In a nutshell, customer returns/salvage goods are typically items that have been purchased from a store but then returned by the customer, but can also be discarded goods in a variety of different conditions. Stores can decide to “salvage” these goods for a number of reasons such as the ones listed below:
- Defective when returned by the customer
- cosmetic blemishes or slight defects
- out of box goods
- missing minor or major components (remove controls, manuals, covers, cables)
- in-store display items
- damaged exterior packaging
- items that the store does not want to or cannot reshelf
- one or more features does not work
- store is overstocked with such items
- out of season items
- discontinued items
Depending on what store they come from and what category of product it is, working percentages on customer return loads can vary greatly.

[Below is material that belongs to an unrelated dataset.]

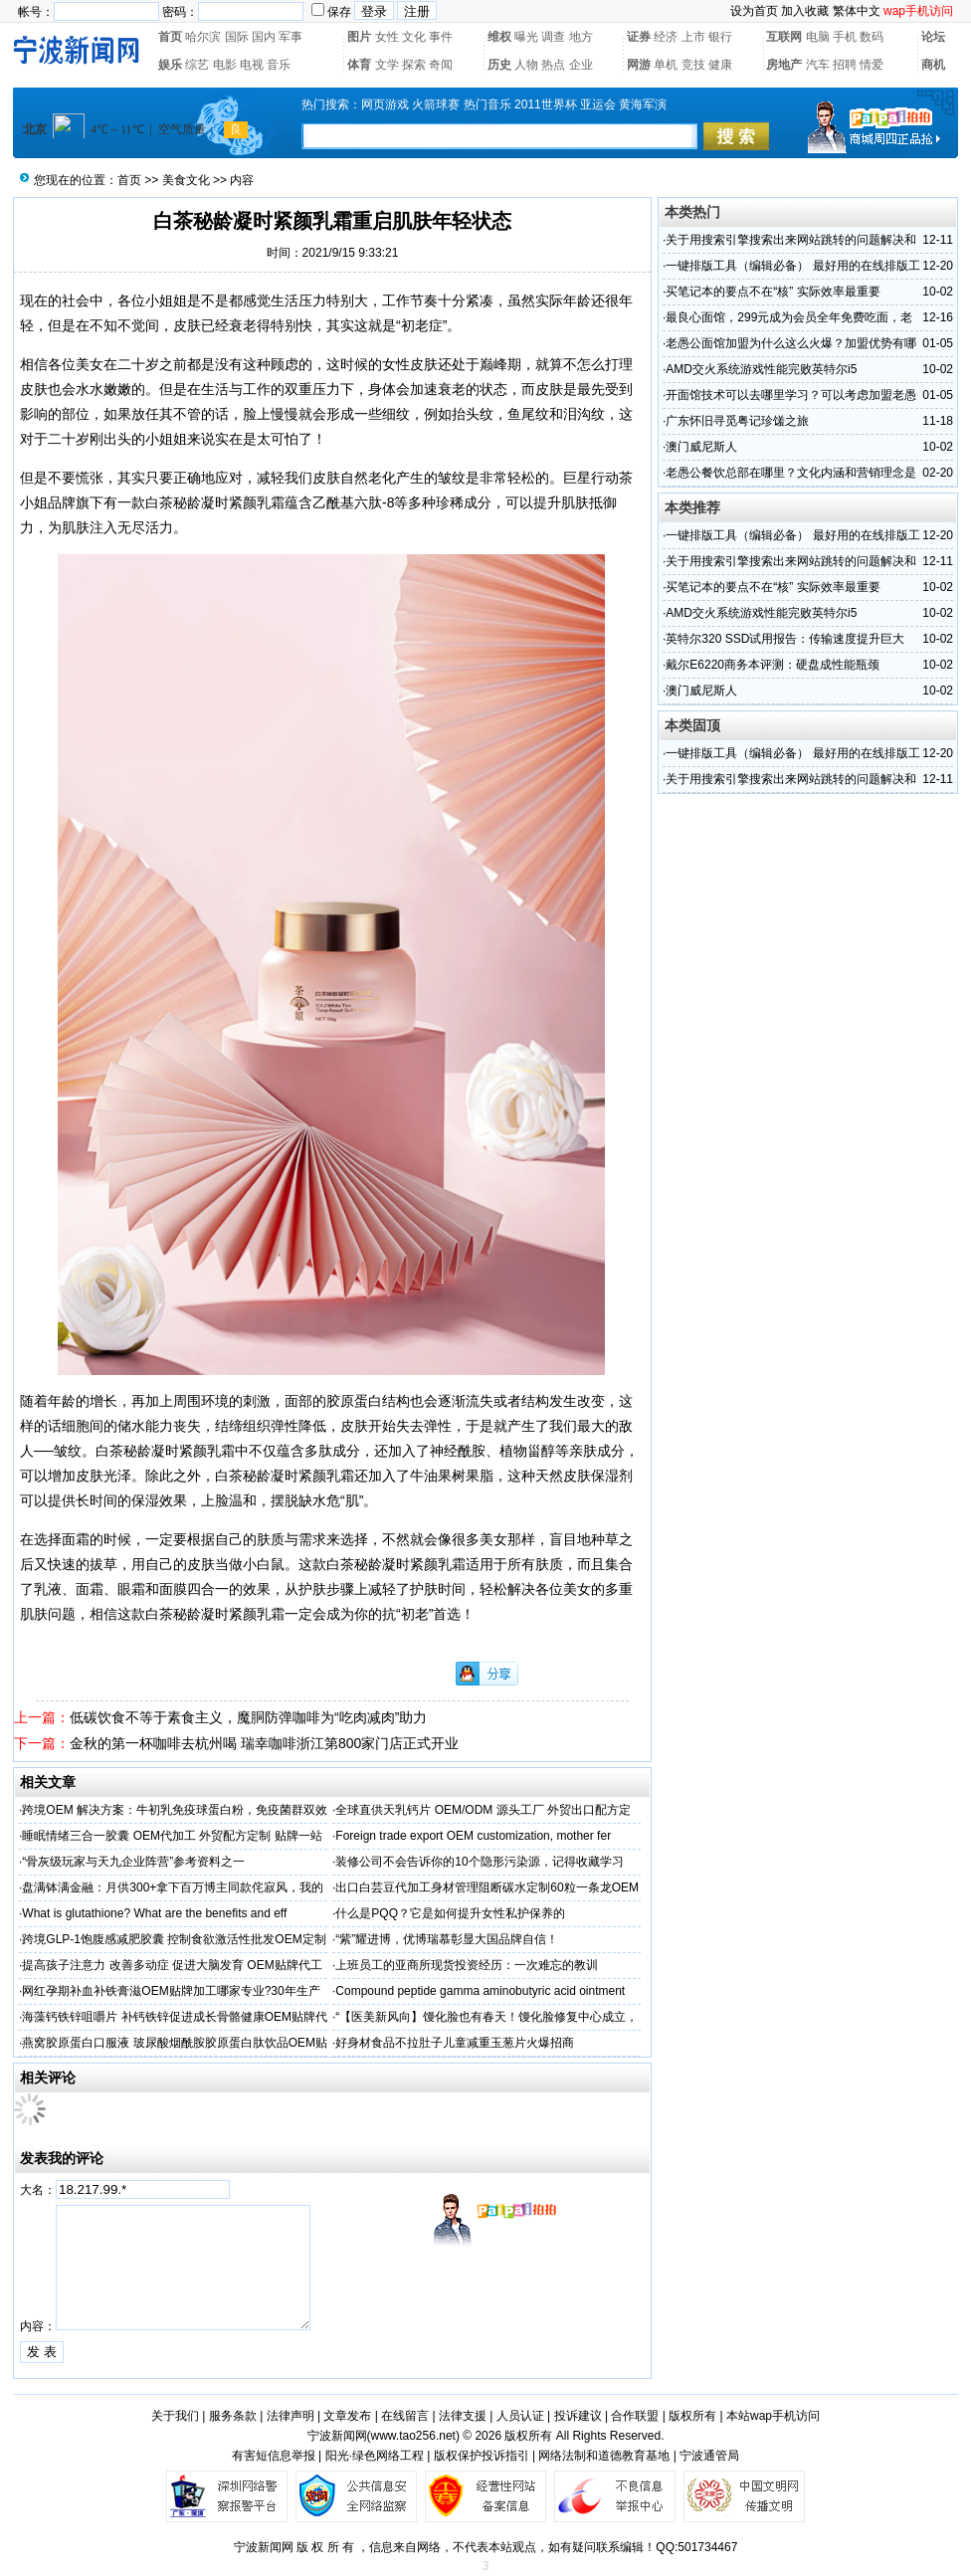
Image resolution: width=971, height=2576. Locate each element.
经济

Generally speaking, the recognized industry average when trying to estimate working percentages is said to be around 65-75% working, 20% repairable, and the remainder throwaway/scrap/parts, etc.
In practice, no individual load or pallet will have that exact breakdown, but these percentages are fairly accurate when describing the average expected condition of the goods when purchasing them regularly.
Ultimately, this is a rough approximation and the actual working percentage on any given pallet or load can be much worse or better.
Note: many stores do not separate ‘returns’ from ‘overstocks’ and it is very typical that a good percentage of their ‘salvage’ loads will be made up of overstocks and shelf-pulls.